■ Exercise:
What is needed here is an exact repetition of the records below, beginning at the line that has "Task: Click the If condition is not met label" and stopping after the line that has "Select the month (mm) part of Date of Birth".

[Collected data]
______________________________

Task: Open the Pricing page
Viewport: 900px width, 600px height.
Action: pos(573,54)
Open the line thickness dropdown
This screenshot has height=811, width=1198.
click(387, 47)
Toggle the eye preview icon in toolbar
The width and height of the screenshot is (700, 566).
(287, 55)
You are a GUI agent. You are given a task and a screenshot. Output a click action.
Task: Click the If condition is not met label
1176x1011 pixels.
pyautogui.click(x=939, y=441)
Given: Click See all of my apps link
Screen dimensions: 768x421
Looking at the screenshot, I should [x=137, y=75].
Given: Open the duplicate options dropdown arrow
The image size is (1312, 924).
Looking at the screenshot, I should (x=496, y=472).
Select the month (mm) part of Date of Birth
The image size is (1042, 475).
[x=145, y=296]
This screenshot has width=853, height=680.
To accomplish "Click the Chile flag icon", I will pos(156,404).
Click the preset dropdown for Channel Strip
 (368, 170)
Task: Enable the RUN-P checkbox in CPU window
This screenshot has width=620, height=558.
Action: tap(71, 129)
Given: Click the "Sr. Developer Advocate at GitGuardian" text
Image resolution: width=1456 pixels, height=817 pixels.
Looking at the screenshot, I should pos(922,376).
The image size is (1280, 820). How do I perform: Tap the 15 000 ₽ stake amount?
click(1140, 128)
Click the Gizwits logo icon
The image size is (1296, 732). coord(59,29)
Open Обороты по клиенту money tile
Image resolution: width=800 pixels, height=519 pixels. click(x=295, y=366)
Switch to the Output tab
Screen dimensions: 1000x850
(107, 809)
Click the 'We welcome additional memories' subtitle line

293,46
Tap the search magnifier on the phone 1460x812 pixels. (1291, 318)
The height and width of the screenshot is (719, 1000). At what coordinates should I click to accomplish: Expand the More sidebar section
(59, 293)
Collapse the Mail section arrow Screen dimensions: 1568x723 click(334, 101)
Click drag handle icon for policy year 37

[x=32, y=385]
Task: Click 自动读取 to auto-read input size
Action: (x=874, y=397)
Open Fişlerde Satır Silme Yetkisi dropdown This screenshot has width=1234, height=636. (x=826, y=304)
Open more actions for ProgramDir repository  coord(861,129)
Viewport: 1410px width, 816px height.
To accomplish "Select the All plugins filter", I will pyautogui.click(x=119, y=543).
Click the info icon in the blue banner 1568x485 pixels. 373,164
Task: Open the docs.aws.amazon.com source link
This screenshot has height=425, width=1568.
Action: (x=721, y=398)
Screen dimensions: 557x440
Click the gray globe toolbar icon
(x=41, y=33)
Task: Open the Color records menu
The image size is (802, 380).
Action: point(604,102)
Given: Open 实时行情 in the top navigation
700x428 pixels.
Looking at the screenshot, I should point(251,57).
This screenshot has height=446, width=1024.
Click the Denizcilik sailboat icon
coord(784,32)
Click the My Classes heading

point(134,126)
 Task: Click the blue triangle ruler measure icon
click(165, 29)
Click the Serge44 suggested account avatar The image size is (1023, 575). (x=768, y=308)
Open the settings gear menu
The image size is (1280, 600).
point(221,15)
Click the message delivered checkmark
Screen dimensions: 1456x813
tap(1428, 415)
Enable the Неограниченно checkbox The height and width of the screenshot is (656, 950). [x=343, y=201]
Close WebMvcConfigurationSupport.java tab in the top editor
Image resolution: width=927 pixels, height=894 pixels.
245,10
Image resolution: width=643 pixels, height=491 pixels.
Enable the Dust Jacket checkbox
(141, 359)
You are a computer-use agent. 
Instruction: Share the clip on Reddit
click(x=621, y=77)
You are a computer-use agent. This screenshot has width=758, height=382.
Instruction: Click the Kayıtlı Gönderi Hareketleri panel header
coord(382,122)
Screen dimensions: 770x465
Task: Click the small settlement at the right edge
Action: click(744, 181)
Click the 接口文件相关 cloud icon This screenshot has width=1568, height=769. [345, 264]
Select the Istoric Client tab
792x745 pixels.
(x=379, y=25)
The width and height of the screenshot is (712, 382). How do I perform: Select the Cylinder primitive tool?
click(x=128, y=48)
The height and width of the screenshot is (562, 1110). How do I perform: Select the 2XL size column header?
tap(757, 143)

______________________________

■ Answer section:
Task: Click the If condition is not met label
1176x1011 pixels.
pyautogui.click(x=939, y=441)
Given: Click See all of my apps link
Screen dimensions: 768x421
Looking at the screenshot, I should [x=137, y=75].
Given: Open the duplicate options dropdown arrow
The image size is (1312, 924).
Looking at the screenshot, I should (x=496, y=472).
Select the month (mm) part of Date of Birth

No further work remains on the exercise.